ASSIGNED TASK: Every picture should be left out, but the lines below must be repeated exactly.

(Pixel coordinate grounding data)
+--

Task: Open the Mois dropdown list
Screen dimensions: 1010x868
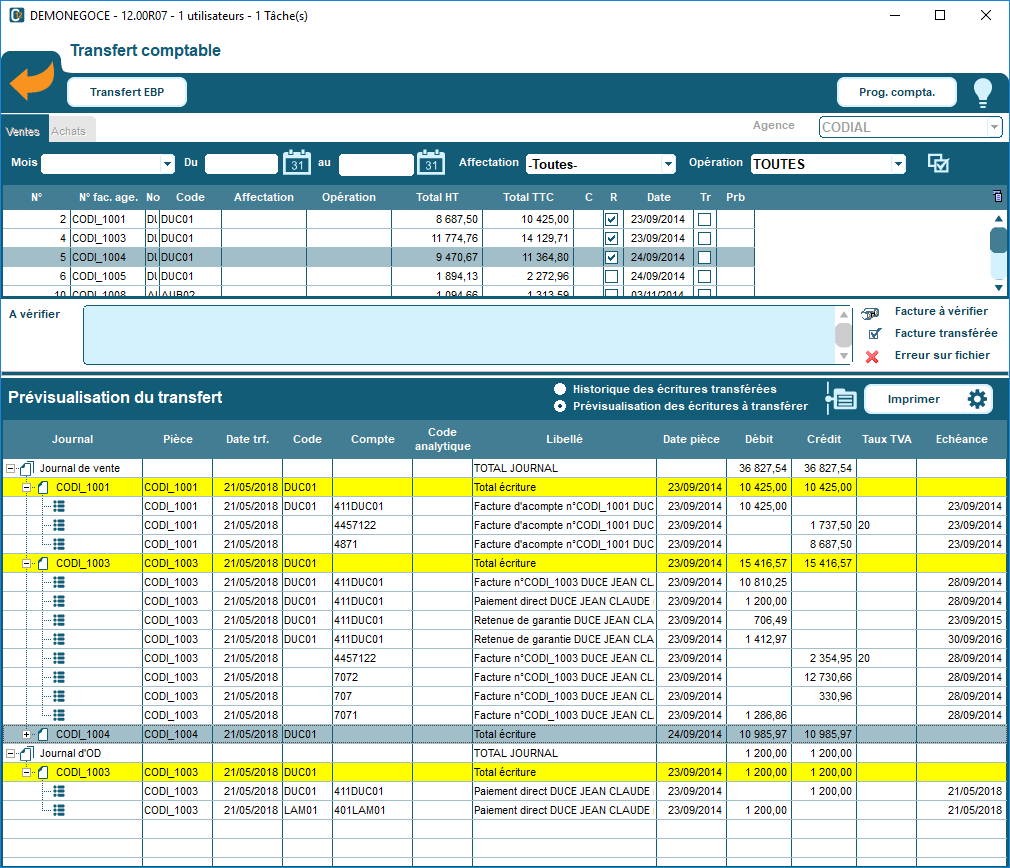Action: click(167, 164)
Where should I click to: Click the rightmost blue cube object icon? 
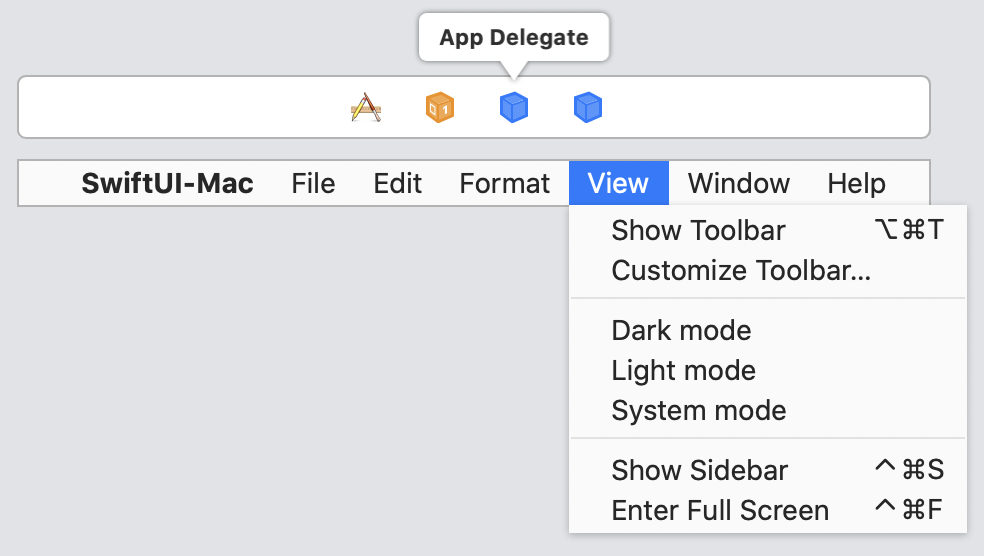pos(588,107)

+--

EXERCISE OUTPUT:
Task: Open the Mois dropdown list
Screen dimensions: 1010x868
Action: click(167, 164)
Where should I click to: Click the rightmost blue cube object icon? 
pos(588,107)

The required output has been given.